I dug into some of these (though not all).

For KNOP, the A/R of 0 looks to be legitimate. There is nothing amiss in the raw data as best I can tell and we are portraying the reports from Morningstar properly. Looking at Google Finance as a secondary source looks to confirm this. https://www.google.com/finance?q=NYSE%3AKNOP&fstype=ii&ei=3hgcVomJCsvIec3anJAM (click on the Balance Sheet tab).

Similarly, for RMAX, this simply looks to be what the data from Morningstar is telling us.

I do not know enough about A/R accounting practices to tell you whether these behaviors seem reasonable or not. If you think these data points are truly in error, let me know and I can notify Morningstar to make a correction in their data.

For TJX, the revenue number does indeed come in at 6.9e+12. For two days, Morningstar kept it at that erroneous level and then corrected it 2 days later. So two problems here: 1) Morningstar generated bad data. It happens and you should expect it to happen on occasion and likely defend against it in your algos. 2) We don't seem to be processing Morningstar's subsequent correction. We'll have to dig into why. I've submitted a ticket for our engineers to dig in further on this particular non-update issue.

Thanks so much,
Josh

Disclaimer

The material on this website is provided for informational purposes only and does not constitute an offer to sell, a solicitation to buy, or a recommendation or endorsement for any security or strategy, nor does it constitute an offer to provide investment advisory services by Quantopian. In addition, the material offers no opinion with respect to the suitability of any security or specific investment. No information contained herein should be regarded as a suggestion to engage in or refrain from any investment-related course of action as none of Quantopian nor any of its affiliates is undertaking to provide investment advice, act as an adviser to any plan or entity subject to the Employee Retirement Income Security Act of 1974, as amended, individual retirement account or individual retirement annuity, or give advice in a fiduciary capacity with respect to the materials presented herein. If you are an individual retirement or other investor, contact your financial advisor or other fiduciary unrelated to Quantopian about whether any given investment idea, strategy, product or service described herein may be appropriate for your circumstances. All investments involve risk, including loss of principal. Quantopian makes no guarantees as to the accuracy or completeness of the views expressed in the website. The views are subject to change, and may have become unreliable for various reasons, including changes in market conditions or economic circumstances.

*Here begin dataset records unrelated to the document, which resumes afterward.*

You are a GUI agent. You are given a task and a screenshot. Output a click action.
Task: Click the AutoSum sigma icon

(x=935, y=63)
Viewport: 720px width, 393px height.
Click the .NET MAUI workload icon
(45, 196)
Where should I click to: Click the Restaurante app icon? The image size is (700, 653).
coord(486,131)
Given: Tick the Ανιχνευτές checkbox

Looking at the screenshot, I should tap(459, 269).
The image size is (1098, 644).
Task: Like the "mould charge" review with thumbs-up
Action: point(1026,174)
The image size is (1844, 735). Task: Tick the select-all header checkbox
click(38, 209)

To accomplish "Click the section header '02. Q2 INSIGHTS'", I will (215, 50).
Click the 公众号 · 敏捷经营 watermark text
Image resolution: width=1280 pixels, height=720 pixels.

Hi Josh - hopefully you won't be back-correcting it, right?

There are two problems on the TJX revenue number.

Problem 1: Morningstar gave us a bad number.
And then Morningstar corrected it two days later.
Problem 2: Quantopian for some reason didn't process the correction.

We will not fix Problem 1. That's a fact of life. Bad numbers come out from Morningstar. We should show the fact that Morningstar published a bad number and that it existed as Morningstar's best number for 2 days. Consequently, your algos should defend against unlikely scenarios like revenue in the trillions of dollars.

We will likely fix Problem 2. If this particular problem will stop happening moving forward, you should have data to backtest that doesn't exhibit the behavior as well. I can see the opposing argument so I'm open to disagreement, but that's where I stand right now.

Hope that helps,
Josh

Thanks, yeah that's fine, as long as it stays bad in perpetuity when asking for it on one of those two days!

So how do we protect ourselves from Morningstar bad data? If I see a number change but I suspect it should only change on announcements (such as revenue, but not ratios), should I flag it as suspect? Any other ideas?